**思考题目**
a) 在悼念贺友直的文章中,贺友直的小女儿在急电里说老人午前出了什么状况?
b) 修改悼念贺友直的文章:把从“不断的采访,不断的电询,晚上”一直到“管领三百年画谱,可惜它盛世妒人。”的全部内容重新写出,并将其中的“苍蝇”换成“蚂蚁”。

**选文**
****************

天公何其不公!天公何其荒唐!今日上午,我还和贺公友直夫子打过电话,想在午前去探望他老人家,和他说说家长里短的话,听听他的教言,因为友人毛时安君说日前去老人家里,好像觉得他有些抑郁,应该去跟他亲热亲热,也温暖温暖这个可爱勤奋的倔老头。
电话那头的老头却出乎意料慢言慢语地婉拒了我,虽然还是调侃玩笑,只觉气息有些儿弱态,说是上午老家宁波着人来取去了四张新画的回忆少时故乡的旧情旧事,直觉得累了,没有力气了,弄不动了……遂使我感到有些意外,匆匆地吃过午饭,就赶去刚建好的刘海粟美术馆,参加海翁诞辰120周年的学术座谈会,不想途中却接到他小女儿小珉的急电,说是老人午前忽然大吐血,已送医院急诊抢救,我便急电时安君,请他报告有关领导予以关注,其间仿佛情况有所好转。刘馆的会刚开好,小珉又有坏消息传来,直至傍晚七点半,大可堂的连环画收藏家张奇敏君,竟也先后报告凶信,友直夫子终于敌不过天公的酷烈,一代中国画连环画白描人物巨匠,已然撒手人寰!
不断的采访,不断的电询,晚上还有山东、北京、广东、香港等地,乃至新加坡友人的探询,好人总是牵挂着好人的心,我竟也招架不住,简直弄得如失了主心骨的小学生,惶惶然如没了头的苍蝇,只派小女奕青速去贺府吊唁,安抚贺阿婆……
夜深了,想起起于底层平民,他七十多年来排除万难、艰苦卓绝,只一意儿致力平民读者喜闻乐见的连环画亦即“小人书”者,他以白描为主,硬是把此通俗的形式化为足可进入绘画史和历史的中国人物画绝对空前绝后的“贺家样”,为小民写照,给历史传神,直堪光耀中外的海派新文化典范;想起多少年来老人家把我视为知音,诲我教我,情何以堪耶,把笔于夜灯下写下下面的哀词,他是我们后学的真情夫子,也是此去难再的精诚典型啊!
其一:喷将一腔子热血,只把这浮生描绘;
管领三百年画谱,可惜它盛世妒人。
其二:守住小人书,一辈子白描世象不朽业;
打通大世界,千杆笔难抵山乡巨变情。

****************

**记录数据**
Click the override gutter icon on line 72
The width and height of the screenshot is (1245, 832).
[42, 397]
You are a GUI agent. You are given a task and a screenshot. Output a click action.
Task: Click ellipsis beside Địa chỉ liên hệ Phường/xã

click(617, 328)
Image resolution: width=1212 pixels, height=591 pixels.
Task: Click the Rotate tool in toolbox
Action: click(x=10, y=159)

****************

**依次输出**
a) 老人午前忽然大吐血,已送医院急诊抢救。

b)
不断的采访,不断的电询,晚上还有山东、北京、广东、香港等地,乃至新加坡友人的探询,好人总是牵挂着好人的心,我竟也招架不住,简直弄得如失了主心骨的小学生,惶惶然如没了头的蚂蚁,只派小女奕青速去贺府吊唁,安抚贺阿婆……
夜深了,想起起于底层平民,他七十多年来排除万难、艰苦卓绝,只一意儿致力平民读者喜闻乐见的连环画亦即“小人书”者,他以白描为主,硬是把此通俗的形式化为足可进入绘画史和历史的中国人物画绝对空前绝后的“贺家样”,为小民写照,给历史传神,直堪光耀中外的海派新文化典范;想起多少年来老人家把我视为知音,诲我教我,情何以堪耶,把笔于夜灯下写下下面的哀词,他是我们后学的真情夫子,也是此去难再的精诚典型啊!
其一:喷将一腔子热血,只把这浮生描绘;
管领三百年画谱,可惜它盛世妒人。